## Using SOFIE  in Python with Numpy

notebook from tutorial TMVA_SOFIE_Inference.py

In [None]:
import ROOT
import numpy as np

In [None]:
modelFile = "Higgs_trained_model.h5"
if (ROOT.gSystem.AccessPathName(modelFile)) :
    ROOT.Info("TMVA_SOFIE_RDataFrame","You need to run TMVA_Higgs_Classification to generate the Keras trained model")
    exit()

#### 1. Parse the input Keras model into RModel object

In [None]:
model = ROOT.TMVA.Experimental.SOFIE.PyKeras.Parse(modelFile)

In [None]:
generatedHeaderFile = modelFile.replace(".h5",".hxx")
print("Generating inference code for the Keras model from ",modelFile,"in the header ", generatedHeaderFile)
#Generating inference code
model.Generate()
model.OutputGenerated(generatedHeaderFile)

In [None]:
model.PrintGenerated()

#### 2. Compile the generated model file

In [None]:
modelName = modelFile.replace(".h5","")
print("compiling SOFIE model ", modelName)
ret = ROOT.gInterpreter.Declare('#include "' + generatedHeaderFile + '"')
if not ret:
    print("Error compiling header file ", generatedHeaderFile)
    exit()

#### 3. Read input data in Numpy arrays

In [None]:
inputFileName = "Higgs_data.root"
inputFile = "http://root.cern.ch/files/" + inputFileName

Use RDataFrame -> Numpy 

In [None]:
df1 = ROOT.RDataFrame("sig_tree", inputFile)
sigData = df1.AsNumpy(columns=['m_jj', 'm_jjj', 'm_lv', 'm_jlv', 'm_bb', 'm_wbb', 'm_wwbb'])

In [None]:
dataset_size = len(list(sigData.values())[0])

In [None]:
list(sigData.values())[0]

#### 4. Perform SOFIE inference from numpy arrays

Create SOFIE session class

In [None]:
session = ROOT.TMVA_SOFIE_Higgs_trained_model.Session()

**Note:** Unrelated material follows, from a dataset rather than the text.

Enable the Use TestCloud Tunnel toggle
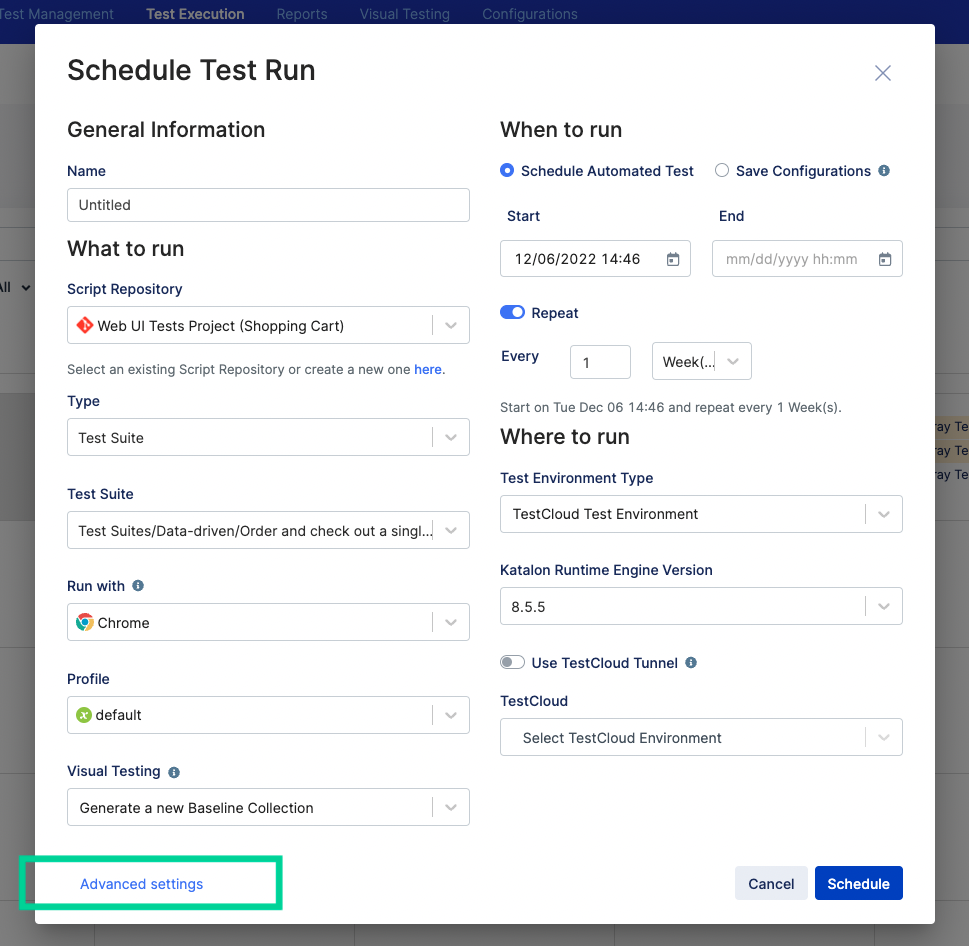969x946 pixels. tap(512, 662)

Perform inference on single event (It could be done on a batch of events).

In [None]:
hs = ROOT.TH1D("hs","Signal result",100,0,1)
for i in range(0,dataset_size):
    xsig = np.array([sigData[x][i] for x in sigData.keys()])
    result = session.infer(xsig)
    hs.Fill(result[0])

#### 5. Evaluate model also on background data

In [None]:
# make SOFIE inference on background data
df2 = ROOT.RDataFrame("bkg_tree", inputFile)
bkgData = df2.AsNumpy(columns=['m_jj', 'm_jjj', 'm_lv', 'm_jlv', 'm_bb', 'm_wbb', 'm_wwbb'])

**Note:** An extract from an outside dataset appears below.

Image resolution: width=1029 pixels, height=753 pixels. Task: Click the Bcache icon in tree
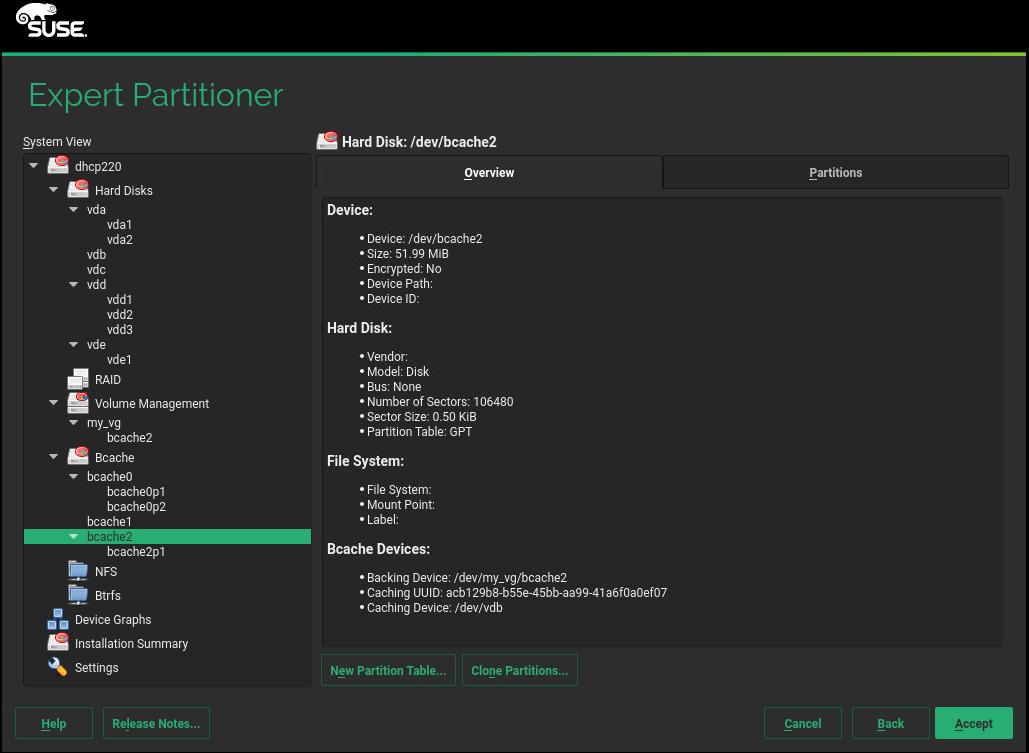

hb = ROOT.TH1D("hb","Background result",100,0,1)
dataset_size = len(list(bkgData.values())[0])
for i in range(0,dataset_size):
    xbkg = np.array([bkgData[x][i] for x in bkgData.keys()])
    result = session.infer(xbkg)
    hb.Fill(result[0])


#### 6. Plot Results

In [None]:
c1 = ROOT.TCanvas()
ROOT.gStyle.SetOptStat(0)
hs.SetLineColor(ROOT.kRed)
hb.SetLineColor(ROOT.kBlue)
hb.Draw()
hs.Draw("SAME")
c1.BuildLegend()
c1.Draw()